You can treat your venous disease by seeing a vascular specialist when and if you have aching legs with swelling at the end of each day, or if you suffer from entire lower body aches. The right experts can help with pain in the thighs, buttocks, and/or claves that rest does not relieve. Either way, you should see a vein specialist if you have CVI symptoms or DVT.

About 40 percent of adults are affected by venous insufficiency. As you age, your chances of developing venous insufficiency increase, especially when it comes to lower body aches at night. Women are also more likely to suffer from it than men.


Don’t Ignore Pain in Lower Extremities

Don’t ignore the pain in lower extremities if you are experiencing these symptoms. You should seek immediate medical attention if you are suffering from any of the above discomforts.

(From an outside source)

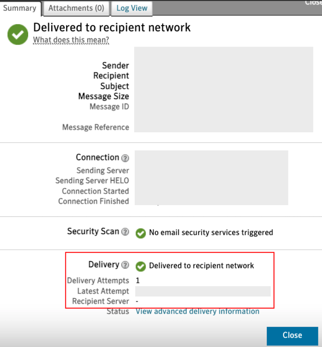Click the Delivery status green check icon

(141, 266)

A range of orthopedic leg pain treatment options can treat lower extremity conditions. Through conservative treatments, minimally invasive procedures, or surgery, the right health specialist can offer a variety of treatments, providing medical massage therapy, acupuncture, radiofrequency vein ablation, hip and knee injections, arthroscopy, platelet-rich plasma injections, anesthetic injections, and viscosupplementation injections.

Depending on a patient’s condition and unique circumstances, a customized care plan can be created for entire lower body aches. Pain relief, range of motion improvement, and injury prevention are usually the goals of such a plan. Depending on the severity of the condition, a combination of treatments may be prescribed.

Patient care plans are usually personalized and developed based on their unique conditions and circumstances, as well as their input. Pain relief, range of motion improvement, and injury prevention are always the highest treatment objectives. Based on how bad the condition is, your doctor or health specialist may use a combination of treatments.


Wellness and Pain

When it comes to pain in lower extremities, you’re better off visiting us immediately to pinpoint what’s happening to your legs and body — and your health. Practitioners at Wellness and Pain confidently provide these important evaluations, apply their professional expertise, and offer the caring and sensitive non-invasive testing you need to improve any symptoms you are experiencing.